Concernant l'avenir et les orientations à venir pour le parti socialiste, François Hollande a déclaré: "Je ne suis pas dans le discours "je lègue un héritage", je suis là pour qu'une nouvelle étape s'ouvre, c'est ça que je veux faire". Il a souhaité que son parti, "en ce moment difficile pour les Français, fasse preuve de cohésion". "Il y a du travail à faire. Chacun doit prendre ses responsabilités. Nous ne sommes pas là pour choisir l'un ou l'une (qui me succèderait, ndlr), mais pour que ça corresponde à une dynamique collective", a-t-il souligné. Le député de Corrèze a appelé les socialistes à "partir de l'acquis" de succès électoraux comme les municipales de mars dernier, "pour (se) projeter vers l'avenir". "Si les socialistes essaient de voir la poutre dans l'oeil du voisin putôt que de regarder ce que nous pouvons bâtir ensemble, alors les Français peuvent se détourner de nous. C'est pourquoi, a-t-il poursuivi, mon rôle c'est d'appeler à la cohésion, à la cohérence, à des choix clairs". "Il faut un peu plus d'âme collective", a-t-il ajouté. Il a jugé "normal" que dans la préparation d'un congrès, "il y ait des rencontres, des discussions, des éventuelles convergences" car "c'est une organisation démocratique, le Parti socialiste".

"Il me reste à vous dire deux mots, a-t-il conclu: merci du fond du coeur pour avoir fait que le Parti socialiste est là" et "à demain pour le combat et l'offensive au service des Français". Un discours acclamé debouts par plusieurs milliers de socialistes au premier rang desquels les anciens premiers ministres Pierre Mauroy et Michel Rocard, ainsi que Bertrand Delanoë, Martine Aubry et Pierre Moscovici, prétendants déclarés ou potentiels à sa succession prévue dans dix semaines.

Succession au sujet de laquelle le premier secrétaire a relevé que "tous ceux qui sont candidats pour l'instant étaient d'ailleurs dans la majorité du PS. Donc ils en sont forcément comptables et responsables même s'il faut qu'il y ait un changement". A ceux qui disent que le PS "n'a pas assez travaillé" ces dernières années, il a répondu que "ce qu'il faut, c'est faire du bon travail (...) travailler mieux, pas forcément travailler plus".

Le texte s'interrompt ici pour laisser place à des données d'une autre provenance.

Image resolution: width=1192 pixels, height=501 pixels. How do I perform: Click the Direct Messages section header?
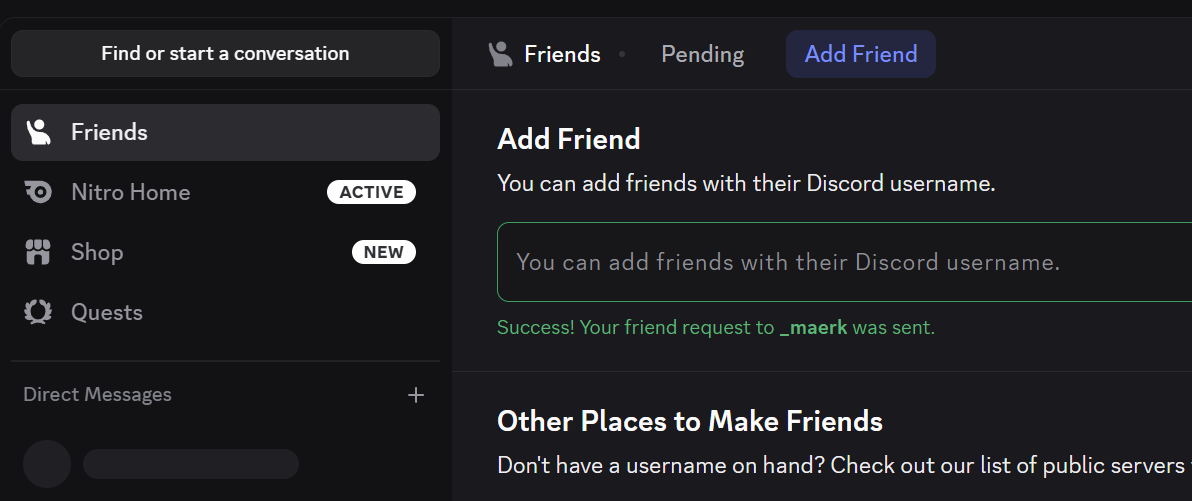tap(97, 395)
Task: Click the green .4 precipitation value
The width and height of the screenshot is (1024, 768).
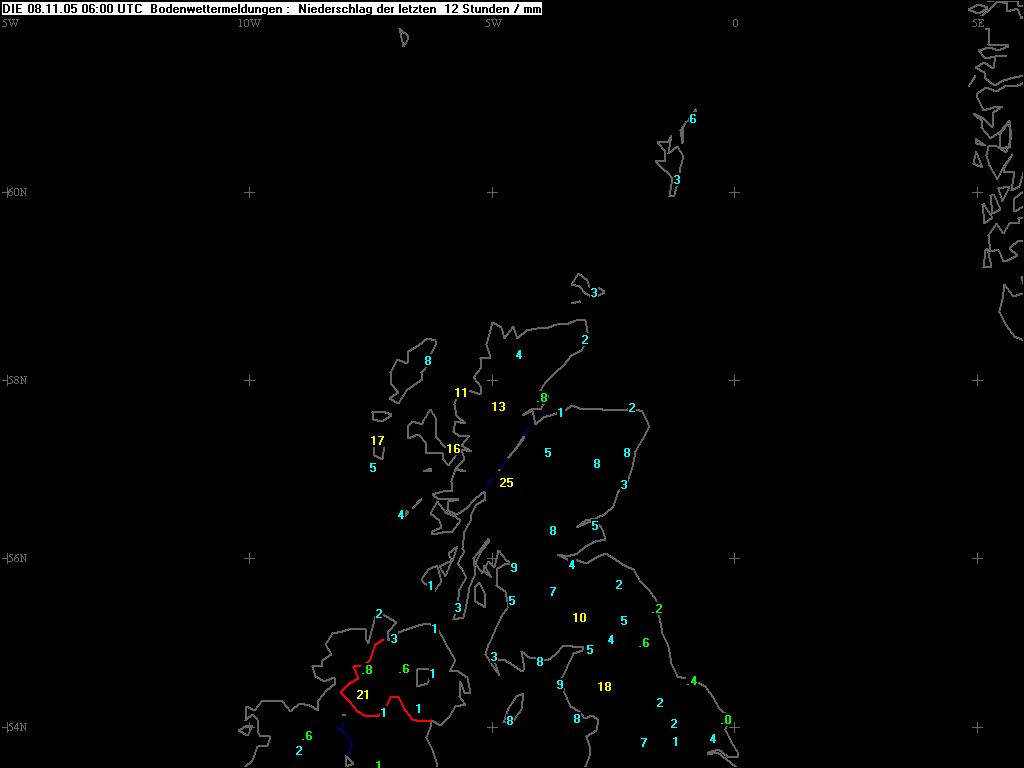Action: (x=692, y=681)
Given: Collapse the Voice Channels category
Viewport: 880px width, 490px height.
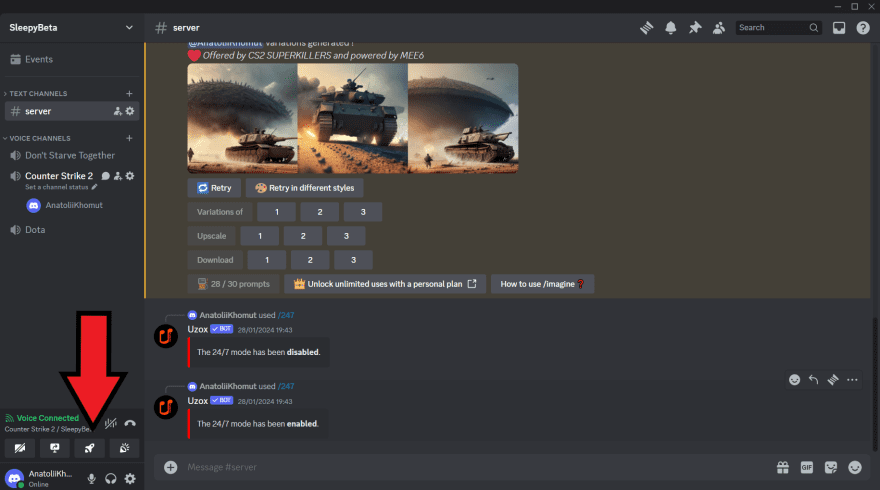Looking at the screenshot, I should (40, 138).
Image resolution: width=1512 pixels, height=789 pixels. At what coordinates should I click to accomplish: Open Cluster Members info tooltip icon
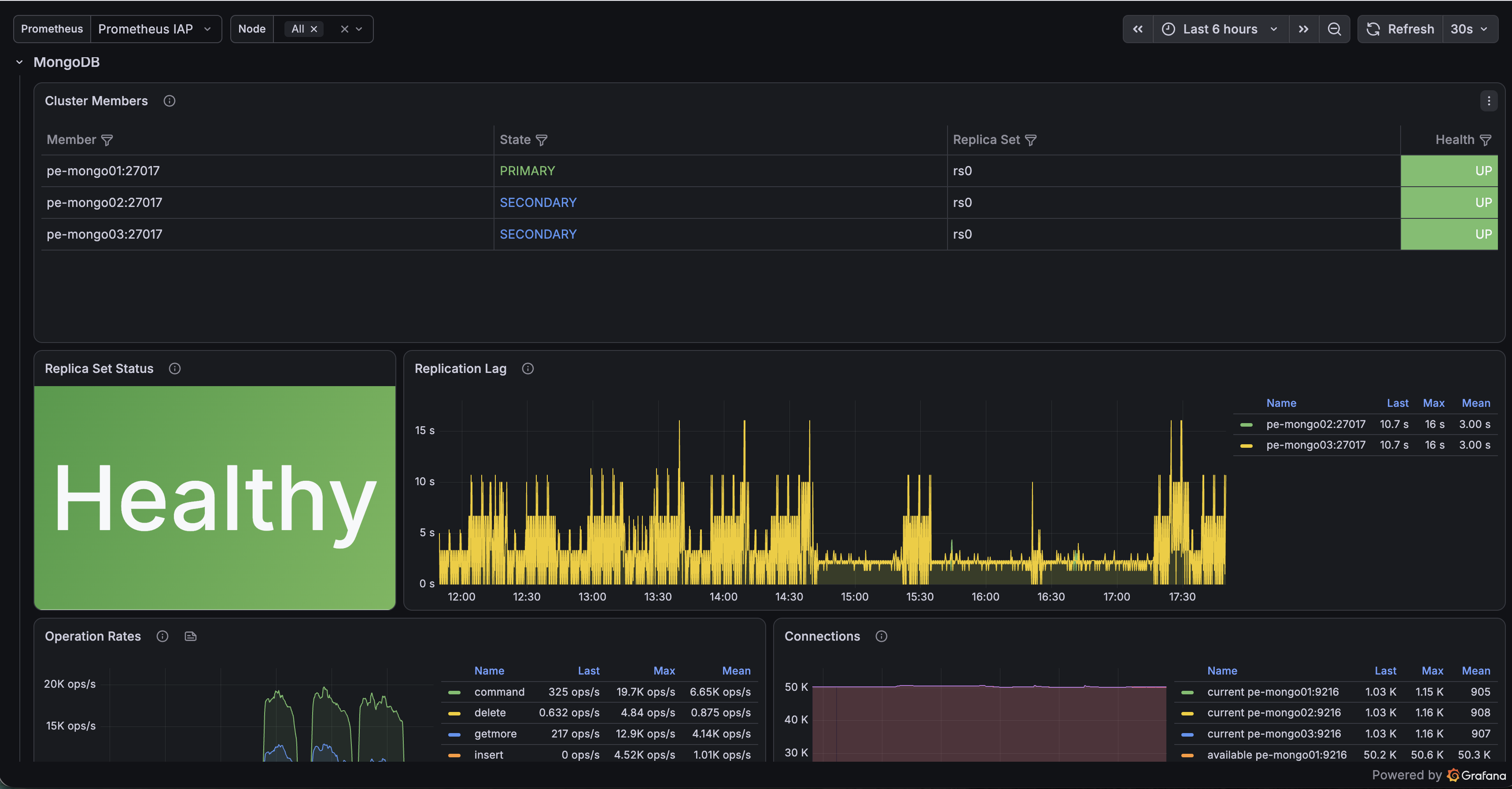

Alors que n'émerge pour l'heure aucun leader naturel et consensuel, la bataille pour le leadership du parti s'intensifie en coulisses. Si Ségolène Royal, candidate au poste de premier secrétaire, a tenu le haut du pavé vendredi, en lançant un appel aux socialistes - "aimez-vous les uns les autres ou disparaissez!" - samedi c'était au tour de Martine Aubry de tenir la vedette. Non encore candidate officielle, la maire de Lille voit s'ébaucher pourtant autour de son nom une alliance allant des fabiusiens aux strauss-kahniens et à Arnaud Montebourg. "Il faut un chef d'équipe qui a une épaisseur", et "Martine, si elle accepte et si le collectif le décide, peut jouer ce rôle", a affirmé Laurent Fabius à la presse. "La semaine qui vient va être décisive", souligne le fabiusien Claude Bartolone, alors que le temps presse à l'approche de la date-limite du 23 septembre pour le dépôt des motions sur lesquelles voteront les militants.

De son côté, Bertrand Delanoë, qui a déjà annoncé sa candidature, est selon les sondages la personnalité préférée des Français et des sympathisants PS pour prendre la tête du parti. Le maire de Paris a mis en garde contre la transformation du PS en "un parti de supporteurs, un fan club", une critique à peine voilée de sa concurrente. Dans un vibrant plaidoyer pour l'écologie, il a affirmé que "désormais, pour être socialiste, nous devons être écologistes".